Air Defense: Russian Devolution In Ukraine


November 8, 2022: In early 2022 Russian forces went into Ukraine with lots of self-propelled anti-aircraft systems plus older but still reliable towed and truck-mounted S-60 systems with a 57mm gun. The new tracked 2S38 Derivaciya has a 57mm gun and a better fire control system while the new truck mounted Pantsir-S1 has twelve missiles as well as two 30mm autocannon and a fire-control system equipped with a radar that can detect targets up to 40 kilometers away while the missiles could hit targets up to 30 kilometers distant. In practice the Pantsir-S1 was not very effective and vulnerable to attack by slow-moving UAVs. Both the 2S38 and Pantsir-S1 systems suffered heavy losses in Ukraine and, because both needed some components imported from the West, replacements could not be produced. The towed or truck mounted S-60 could still be manufactured and now is the principal short-range anti-aircraft system for ground forces.

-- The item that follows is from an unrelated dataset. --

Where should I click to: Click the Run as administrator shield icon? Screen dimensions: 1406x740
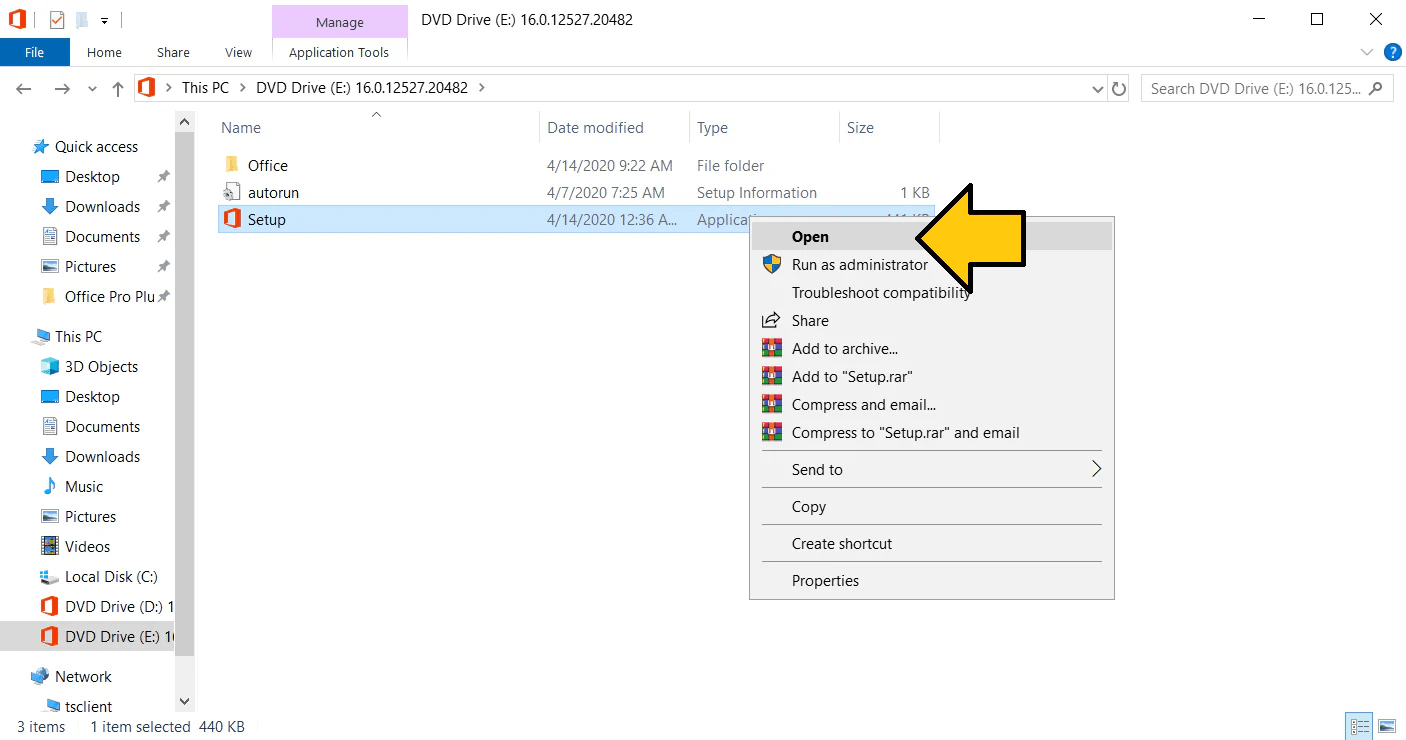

The Ukrainians received superior portable and vehicle mounted anti-aircraft systems from NATO nations and have maintained more effective anti-aircraft systems for their ground forces. The Russian S-60 weighs 4.6 tons in the towed version and about the same when mounted on a truck. The 57mm autocannon can deliver a sustained 70 rounds per minute. The fire-control system is optical and provides accurate fire control out to four kilometers. The 57mm shells are effective out to six kilometers if there is radar support, but that is rarely available. The S-60 requires a crew of seven to obtain optimal effectiveness. It is crude but effective, and currently is all Russia can provide for its troops in Ukraine.